- [Data section]
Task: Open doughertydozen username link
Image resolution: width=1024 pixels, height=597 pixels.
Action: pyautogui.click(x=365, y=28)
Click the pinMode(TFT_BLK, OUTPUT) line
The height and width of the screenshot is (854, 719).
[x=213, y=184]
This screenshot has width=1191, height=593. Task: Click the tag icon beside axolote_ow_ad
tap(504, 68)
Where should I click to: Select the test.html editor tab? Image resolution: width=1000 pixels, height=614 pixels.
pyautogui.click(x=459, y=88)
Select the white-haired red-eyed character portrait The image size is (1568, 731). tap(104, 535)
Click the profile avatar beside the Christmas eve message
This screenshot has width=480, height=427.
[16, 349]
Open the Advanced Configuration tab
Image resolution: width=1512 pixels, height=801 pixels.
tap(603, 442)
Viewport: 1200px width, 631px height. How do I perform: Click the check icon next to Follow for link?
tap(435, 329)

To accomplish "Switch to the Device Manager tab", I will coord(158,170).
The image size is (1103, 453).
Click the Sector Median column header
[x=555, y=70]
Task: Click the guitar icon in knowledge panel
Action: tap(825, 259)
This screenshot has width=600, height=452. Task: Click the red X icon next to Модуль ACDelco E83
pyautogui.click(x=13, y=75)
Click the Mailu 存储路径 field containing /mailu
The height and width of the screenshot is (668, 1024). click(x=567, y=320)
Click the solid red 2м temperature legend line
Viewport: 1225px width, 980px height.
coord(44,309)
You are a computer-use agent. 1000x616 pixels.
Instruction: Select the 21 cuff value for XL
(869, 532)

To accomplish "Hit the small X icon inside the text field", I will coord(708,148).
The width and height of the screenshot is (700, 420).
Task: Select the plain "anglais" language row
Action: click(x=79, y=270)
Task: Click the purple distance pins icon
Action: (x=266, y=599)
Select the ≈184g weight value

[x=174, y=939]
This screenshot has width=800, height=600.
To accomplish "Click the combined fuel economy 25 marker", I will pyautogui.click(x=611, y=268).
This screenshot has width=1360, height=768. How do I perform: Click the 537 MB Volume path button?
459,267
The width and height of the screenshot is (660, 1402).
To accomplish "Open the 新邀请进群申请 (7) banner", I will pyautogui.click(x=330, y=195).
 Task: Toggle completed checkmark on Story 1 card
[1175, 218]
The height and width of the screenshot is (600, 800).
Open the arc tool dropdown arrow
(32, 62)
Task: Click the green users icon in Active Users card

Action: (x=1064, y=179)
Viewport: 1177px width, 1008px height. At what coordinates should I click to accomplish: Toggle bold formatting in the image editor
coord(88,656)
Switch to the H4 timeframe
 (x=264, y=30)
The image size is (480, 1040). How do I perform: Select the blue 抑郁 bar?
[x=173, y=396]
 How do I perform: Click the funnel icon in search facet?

- [Try it] Would you repeat all of the entries exactly?

- [Answer to this exercise]
Task: Open doughertydozen username link
Image resolution: width=1024 pixels, height=597 pixels.
Action: pyautogui.click(x=365, y=28)
Click the pinMode(TFT_BLK, OUTPUT) line
The height and width of the screenshot is (854, 719).
[x=213, y=184]
This screenshot has width=1191, height=593. Task: Click the tag icon beside axolote_ow_ad
tap(504, 68)
Where should I click to: Select the test.html editor tab? Image resolution: width=1000 pixels, height=614 pixels.
pyautogui.click(x=459, y=88)
Select the white-haired red-eyed character portrait The image size is (1568, 731). tap(104, 535)
Click the profile avatar beside the Christmas eve message
This screenshot has width=480, height=427.
[16, 349]
Open the Advanced Configuration tab
Image resolution: width=1512 pixels, height=801 pixels.
tap(603, 442)
Viewport: 1200px width, 631px height. How do I perform: Click the check icon next to Follow for link?
tap(435, 329)

To accomplish "Switch to the Device Manager tab", I will coord(158,170).
The image size is (1103, 453).
Click the Sector Median column header
[x=555, y=70]
Task: Click the guitar icon in knowledge panel
Action: tap(825, 259)
This screenshot has width=600, height=452. Task: Click the red X icon next to Модуль ACDelco E83
pyautogui.click(x=13, y=75)
Click the Mailu 存储路径 field containing /mailu
The height and width of the screenshot is (668, 1024). click(x=567, y=320)
Click the solid red 2м temperature legend line
Viewport: 1225px width, 980px height.
coord(44,309)
You are a computer-use agent. 1000x616 pixels.
Instruction: Select the 21 cuff value for XL
(869, 532)

To accomplish "Hit the small X icon inside the text field", I will coord(708,148).
The width and height of the screenshot is (700, 420).
Task: Select the plain "anglais" language row
Action: click(x=79, y=270)
Task: Click the purple distance pins icon
Action: (x=266, y=599)
Select the ≈184g weight value

[x=174, y=939]
This screenshot has width=800, height=600.
To accomplish "Click the combined fuel economy 25 marker", I will pyautogui.click(x=611, y=268).
This screenshot has width=1360, height=768. How do I perform: Click the 537 MB Volume path button?
459,267
The width and height of the screenshot is (660, 1402).
To accomplish "Open the 新邀请进群申请 (7) banner", I will pyautogui.click(x=330, y=195).
 Task: Toggle completed checkmark on Story 1 card
[1175, 218]
The height and width of the screenshot is (600, 800).
Open the arc tool dropdown arrow
(32, 62)
Task: Click the green users icon in Active Users card

Action: (x=1064, y=179)
Viewport: 1177px width, 1008px height. At what coordinates should I click to accomplish: Toggle bold formatting in the image editor
coord(88,656)
Switch to the H4 timeframe
 (x=264, y=30)
The image size is (480, 1040). How do I perform: Select the blue 抑郁 bar?
[x=173, y=396]
 How do I perform: Click the funnel icon in search facet?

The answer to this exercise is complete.